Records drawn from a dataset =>

☆ ☆ ☆ ☆ ☆ ☆ ☆

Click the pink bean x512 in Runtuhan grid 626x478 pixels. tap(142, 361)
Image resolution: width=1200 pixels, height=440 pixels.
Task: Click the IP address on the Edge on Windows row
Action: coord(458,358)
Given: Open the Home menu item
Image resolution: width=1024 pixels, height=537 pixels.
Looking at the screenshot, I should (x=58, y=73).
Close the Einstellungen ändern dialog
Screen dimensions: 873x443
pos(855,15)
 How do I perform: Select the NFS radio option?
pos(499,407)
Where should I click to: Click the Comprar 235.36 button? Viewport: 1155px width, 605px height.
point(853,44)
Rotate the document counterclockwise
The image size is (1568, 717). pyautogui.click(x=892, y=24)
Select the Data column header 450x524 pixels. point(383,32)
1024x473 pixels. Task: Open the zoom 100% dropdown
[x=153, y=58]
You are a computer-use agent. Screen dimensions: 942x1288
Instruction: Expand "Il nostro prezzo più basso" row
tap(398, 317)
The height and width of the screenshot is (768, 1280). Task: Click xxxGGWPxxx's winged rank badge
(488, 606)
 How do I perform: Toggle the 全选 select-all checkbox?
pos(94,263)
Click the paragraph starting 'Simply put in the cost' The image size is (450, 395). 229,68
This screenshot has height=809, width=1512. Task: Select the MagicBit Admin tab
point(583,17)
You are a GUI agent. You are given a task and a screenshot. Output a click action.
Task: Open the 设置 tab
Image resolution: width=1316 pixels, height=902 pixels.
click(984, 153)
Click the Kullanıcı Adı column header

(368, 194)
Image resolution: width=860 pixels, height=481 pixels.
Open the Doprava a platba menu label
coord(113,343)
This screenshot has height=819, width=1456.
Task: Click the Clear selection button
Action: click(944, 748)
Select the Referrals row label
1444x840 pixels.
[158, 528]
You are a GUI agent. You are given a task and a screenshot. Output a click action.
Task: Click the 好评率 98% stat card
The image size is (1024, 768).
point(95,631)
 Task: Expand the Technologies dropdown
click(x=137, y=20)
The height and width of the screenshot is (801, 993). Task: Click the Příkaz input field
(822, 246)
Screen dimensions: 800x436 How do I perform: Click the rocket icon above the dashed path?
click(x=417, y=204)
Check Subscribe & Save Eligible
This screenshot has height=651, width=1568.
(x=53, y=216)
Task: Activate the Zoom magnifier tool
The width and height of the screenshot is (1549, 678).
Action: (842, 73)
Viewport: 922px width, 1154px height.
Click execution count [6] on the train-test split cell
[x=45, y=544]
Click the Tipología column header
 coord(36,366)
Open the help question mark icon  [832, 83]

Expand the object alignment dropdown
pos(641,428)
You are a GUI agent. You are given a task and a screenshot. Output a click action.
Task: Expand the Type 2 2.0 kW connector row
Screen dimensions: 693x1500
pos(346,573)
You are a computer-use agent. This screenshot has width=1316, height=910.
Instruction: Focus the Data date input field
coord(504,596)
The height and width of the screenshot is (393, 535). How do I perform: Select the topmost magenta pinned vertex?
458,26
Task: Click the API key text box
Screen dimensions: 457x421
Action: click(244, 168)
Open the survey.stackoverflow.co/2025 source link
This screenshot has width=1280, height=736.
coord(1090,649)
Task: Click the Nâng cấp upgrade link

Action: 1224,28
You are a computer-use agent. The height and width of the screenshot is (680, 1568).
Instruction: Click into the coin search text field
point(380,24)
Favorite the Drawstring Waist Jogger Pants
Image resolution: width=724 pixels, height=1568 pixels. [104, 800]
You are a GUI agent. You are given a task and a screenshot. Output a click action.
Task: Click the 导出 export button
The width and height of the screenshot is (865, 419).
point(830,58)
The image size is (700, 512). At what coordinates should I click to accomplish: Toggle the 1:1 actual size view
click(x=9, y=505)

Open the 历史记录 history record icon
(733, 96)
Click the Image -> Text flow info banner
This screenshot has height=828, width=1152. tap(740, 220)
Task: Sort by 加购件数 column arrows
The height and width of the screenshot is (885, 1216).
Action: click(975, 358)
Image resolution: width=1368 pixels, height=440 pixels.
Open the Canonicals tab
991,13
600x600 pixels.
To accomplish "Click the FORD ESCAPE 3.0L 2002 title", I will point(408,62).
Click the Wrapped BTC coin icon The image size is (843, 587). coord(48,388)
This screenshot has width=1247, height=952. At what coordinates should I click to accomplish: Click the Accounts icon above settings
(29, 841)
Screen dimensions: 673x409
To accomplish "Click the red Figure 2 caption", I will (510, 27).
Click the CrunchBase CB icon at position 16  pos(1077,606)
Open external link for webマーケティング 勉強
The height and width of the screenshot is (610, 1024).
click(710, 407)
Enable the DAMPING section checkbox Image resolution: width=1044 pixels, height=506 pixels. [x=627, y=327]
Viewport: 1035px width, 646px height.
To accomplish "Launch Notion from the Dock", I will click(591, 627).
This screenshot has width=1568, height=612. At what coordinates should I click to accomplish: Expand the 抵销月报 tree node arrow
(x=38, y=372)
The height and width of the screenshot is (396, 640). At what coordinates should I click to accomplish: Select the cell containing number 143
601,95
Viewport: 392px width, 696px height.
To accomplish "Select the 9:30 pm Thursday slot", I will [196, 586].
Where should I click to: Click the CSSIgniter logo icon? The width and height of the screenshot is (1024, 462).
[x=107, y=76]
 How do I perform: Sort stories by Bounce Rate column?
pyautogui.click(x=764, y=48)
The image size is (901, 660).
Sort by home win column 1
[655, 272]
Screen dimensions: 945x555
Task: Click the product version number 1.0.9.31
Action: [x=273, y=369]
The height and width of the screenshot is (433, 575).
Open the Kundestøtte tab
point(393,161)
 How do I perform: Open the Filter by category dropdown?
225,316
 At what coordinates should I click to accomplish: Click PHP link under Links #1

☆ ☆ ☆ ☆ ☆ ☆ ☆

Your task =>
Start at the first line of the entries and stop at the line with "Close the Einstellungen ändern dialog". Retype each of those lines exactly, both ends included.

Solution for this problem =>
Click the pink bean x512 in Runtuhan grid 626x478 pixels. tap(142, 361)
Image resolution: width=1200 pixels, height=440 pixels.
Task: Click the IP address on the Edge on Windows row
Action: coord(458,358)
Given: Open the Home menu item
Image resolution: width=1024 pixels, height=537 pixels.
Looking at the screenshot, I should (x=58, y=73).
Close the Einstellungen ändern dialog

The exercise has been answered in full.